前にも書いた「発達障害のある学生支援」。前回とは違った角度で、大学生のことを考えながら書いてみようと思います。テーマは「学年ごと」の支援内容についてです。

3つのスキルを交えながら

福祉職、就労支援者の視点で考えると、発達障害のある学生さんを支援する上で、3つのスキルが整理しやすいと感じてます。それは、「ライフスキル」「ソフトスキル」「ハードスキル」の3つです。

ライフスキルとは、日常生活スキルのこと。食事、睡眠、運動、お金、身だしなみなどを言います。ソフトスキルは業務以外に関するスキルのことを言い、言葉遣いや報連相、指示理解などのコミュニケーション面や職場での態度や立ち振る舞い、時間管理、優先順位づけ、休憩の過ごし方など、挙げると結構たくさんあります。また、ハードスキルは、業務スキルとも言い換えることができ、PCスキル、手先の器用さや道具の扱い方、語学や専門知識などとなります。
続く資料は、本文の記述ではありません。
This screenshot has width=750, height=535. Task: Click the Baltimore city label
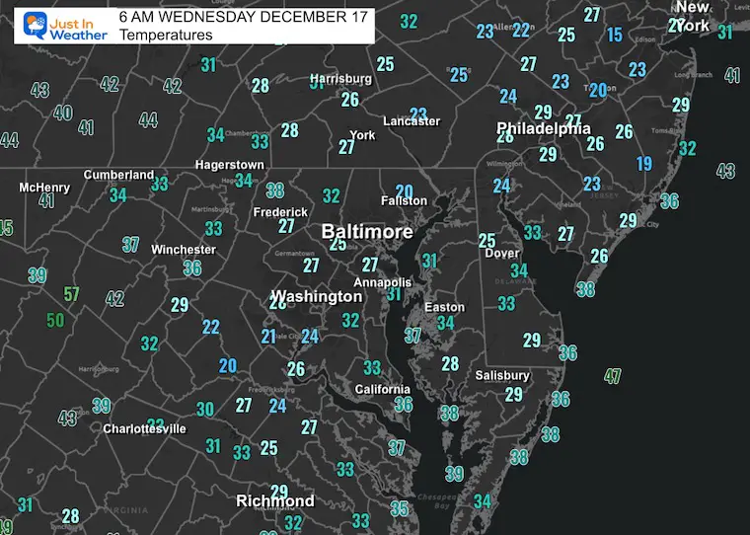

これら3スキルの視点も交えて、学年ごとに必要な支援を考えてみます。

1回生の支援は現状把握と関係づくり

入学時に、手帳や診断の有無を開示するかどうかで変わってはきますが、「履修登録のサポート」「配慮事項の聞き取り」「学内資源の周知」などが、まずは必要な支援となりそうです。1回生への支援は大学入学後の最初の支援でもあるため、学生さんと大学関係者との「出会い」は大切となると思います。まずは、学生さんの希望や気になることを聞き取り、大学として支援できることをお伝えしていく感じでしょうか。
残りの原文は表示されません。